LAngkah yang ke tiga adalah mendeteksi kerusakan pada koleksi. HAl ini mungkin dengan jalan inspelsi visual, menggunakan trap, mengidentifikasi jenis insek ,menentukan aktivitas dan mendokumentasi hasil temuan. Langkah ke empat adalah untuk mengkondisikan insek yang ada pada objek agar tidak menyebar atau melakukan kerusakan lebih jauh pada koleksi., Dapat dilkukan engan cara tahu bagian objek yang terkena, mengisolasi objek yang terkena dan mengetahui sumber darimana insek berasal. LAngkah yang keloima adalah melakukan traetment melalui pest control dan metode toksi dan non toksik metode. Non toxic menggunakan low tempeartur, hihg tempertaur dn low oksigen. Pemilihan metode tergantung dari kondisi objek, tipe insek, kecepatan kerusakan dan efisiensi. JIka insek ada dalam objek paling baik adalah melakukan penetrasi langsiung pada objek. jika insek hanya melakukan kunjungan maka ruangan juga diteatment.
Kegiatan dilanjutkan dengan membuat kantong untukkk high temperatur insek yang bisa dilakukan di negara masing-masing.

Rabu tanggal 7 September
melakukan presentasi Mengenai keputusan dipamerkan atau tidak sebuah koleksi ditinjau dari sudut etnografi. Sesi berikutnya adalah kasus bendera milik bekas presiden Filipia Manuel Roxas yang dipinjam dari Museum Manuel Roxas Filipina. Semua peserta diminta menilai bendera dan memberikan argumentasi apa yang akan dilakukan noda yang ada pada bendera. Apakah harus dibersihkan atau tetap dipertahankan. Jika akan dibersihkan tindakan apa yang akan dilakukan.
Siang harinya grup mengunjungi gedung penyimpan (storage) di Gravenshande, dan melakukan tur mengunjungi storage dipimpin Graeme Scott. Peserta menanyakan fasilitas yang dimiliki RMV.

Kamis 8 September
dilakukan di RMV mengenai preservasi tekstil yang digunakan sebagai kostum. Karena seringkali dalam pemakaiannya tekstil tersebut mengalami ketegamngan ketika dipakai.
Hari Jumat tanggal 9 September dilakukan evaluasi selama workshop berlangsung. Peserta memberikan masukan kepada panitia apa yang telah didapat selama kursus berlangsung.
Pada hari ini juga Ita Yulita sebagai asisten kursus memberikan presentasi mengenai apa yang telah dilakukan setelah pulang dari kursus di Bangkok, dan apa yang diterapkan dan mengapa hal ini bisa diterapkan

Senin tanggal 12 September hingga Jumat tanggal 17 September
mengikuti ICOM CC meeting di Denhag. Meeting ini merupakan meeting ke 14 dan diikuti oleh hampir 1000 peserta dari 75 negara di dunia.

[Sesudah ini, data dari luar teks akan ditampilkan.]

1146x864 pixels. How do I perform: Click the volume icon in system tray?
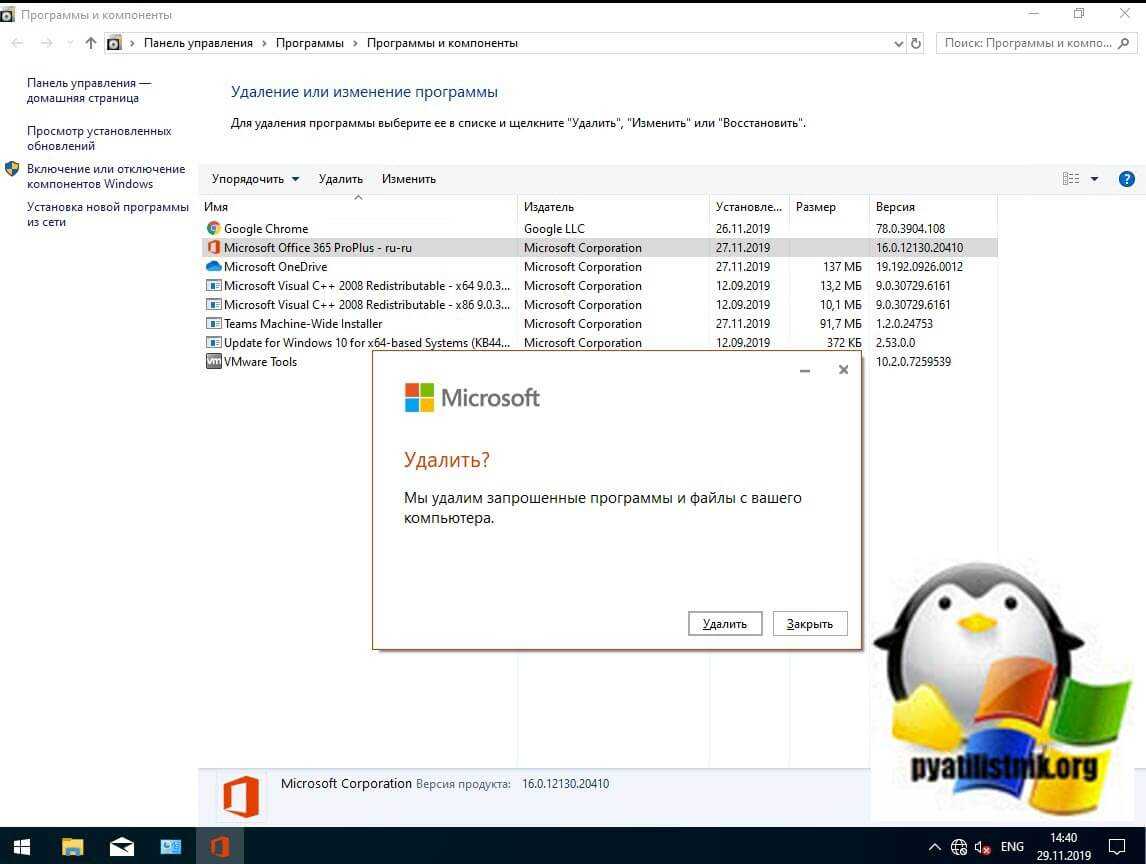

Hari Sabtu tanggal 18 September
seluruh kegiatan ditutup dengan resmi dengan pidato singkat dari direktru RMV dan pemberian sertifikat kepada peserta oleh directur ICCROM

1 komentar:

Izzy Suzzy said...

halo ibu ita yulita...wah senang deh dengar ceritanya...kebetulan aku lagi browsing mau liat pengajaran yang ada hubungannya dengan tekstil.